WHAT YOU WILL DO » Every line below should be repeated exactly.

Extracted data entries:
* * * *
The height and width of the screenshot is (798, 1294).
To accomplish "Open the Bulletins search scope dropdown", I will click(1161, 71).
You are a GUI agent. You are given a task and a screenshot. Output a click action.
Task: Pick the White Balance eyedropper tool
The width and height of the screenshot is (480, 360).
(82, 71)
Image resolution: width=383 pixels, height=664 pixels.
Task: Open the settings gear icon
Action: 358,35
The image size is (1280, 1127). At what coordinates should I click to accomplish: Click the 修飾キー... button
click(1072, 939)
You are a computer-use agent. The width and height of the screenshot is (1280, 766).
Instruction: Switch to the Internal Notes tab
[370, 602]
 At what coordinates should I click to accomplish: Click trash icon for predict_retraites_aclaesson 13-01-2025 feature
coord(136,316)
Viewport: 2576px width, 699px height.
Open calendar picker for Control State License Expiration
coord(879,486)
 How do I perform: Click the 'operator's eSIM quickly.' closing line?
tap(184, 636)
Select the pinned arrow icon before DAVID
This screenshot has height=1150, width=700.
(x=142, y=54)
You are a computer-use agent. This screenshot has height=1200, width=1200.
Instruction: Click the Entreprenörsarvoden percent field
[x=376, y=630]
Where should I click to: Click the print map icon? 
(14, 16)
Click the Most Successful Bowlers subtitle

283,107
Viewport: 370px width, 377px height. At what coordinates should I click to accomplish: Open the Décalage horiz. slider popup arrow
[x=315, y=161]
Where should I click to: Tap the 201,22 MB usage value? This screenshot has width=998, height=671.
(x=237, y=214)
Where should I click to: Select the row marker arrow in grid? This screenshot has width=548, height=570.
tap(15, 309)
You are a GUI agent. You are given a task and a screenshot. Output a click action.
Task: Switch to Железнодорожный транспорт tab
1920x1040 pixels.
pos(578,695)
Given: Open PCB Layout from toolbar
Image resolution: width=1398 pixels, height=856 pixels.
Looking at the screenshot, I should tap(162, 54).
* * * *
OUTPUT FOR THIS TASK »
The height and width of the screenshot is (798, 1294).
To accomplish "Open the Bulletins search scope dropdown", I will click(1161, 71).
You are a GUI agent. You are given a task and a screenshot. Output a click action.
Task: Pick the White Balance eyedropper tool
The width and height of the screenshot is (480, 360).
(82, 71)
Image resolution: width=383 pixels, height=664 pixels.
Task: Open the settings gear icon
Action: 358,35
The image size is (1280, 1127). At what coordinates should I click to accomplish: Click the 修飾キー... button
click(1072, 939)
You are a computer-use agent. The width and height of the screenshot is (1280, 766).
Instruction: Switch to the Internal Notes tab
[370, 602]
 At what coordinates should I click to accomplish: Click trash icon for predict_retraites_aclaesson 13-01-2025 feature
coord(136,316)
Viewport: 2576px width, 699px height.
Open calendar picker for Control State License Expiration
coord(879,486)
 How do I perform: Click the 'operator's eSIM quickly.' closing line?
tap(184, 636)
Select the pinned arrow icon before DAVID
This screenshot has height=1150, width=700.
(x=142, y=54)
You are a computer-use agent. This screenshot has height=1200, width=1200.
Instruction: Click the Entreprenörsarvoden percent field
[x=376, y=630]
Where should I click to: Click the print map icon? 
(14, 16)
Click the Most Successful Bowlers subtitle

283,107
Viewport: 370px width, 377px height. At what coordinates should I click to accomplish: Open the Décalage horiz. slider popup arrow
[x=315, y=161]
Where should I click to: Tap the 201,22 MB usage value? This screenshot has width=998, height=671.
(x=237, y=214)
Where should I click to: Select the row marker arrow in grid? This screenshot has width=548, height=570.
tap(15, 309)
You are a GUI agent. You are given a task and a screenshot. Output a click action.
Task: Switch to Железнодорожный транспорт tab
1920x1040 pixels.
pos(578,695)
Given: Open PCB Layout from toolbar
Image resolution: width=1398 pixels, height=856 pixels.
Looking at the screenshot, I should tap(162, 54).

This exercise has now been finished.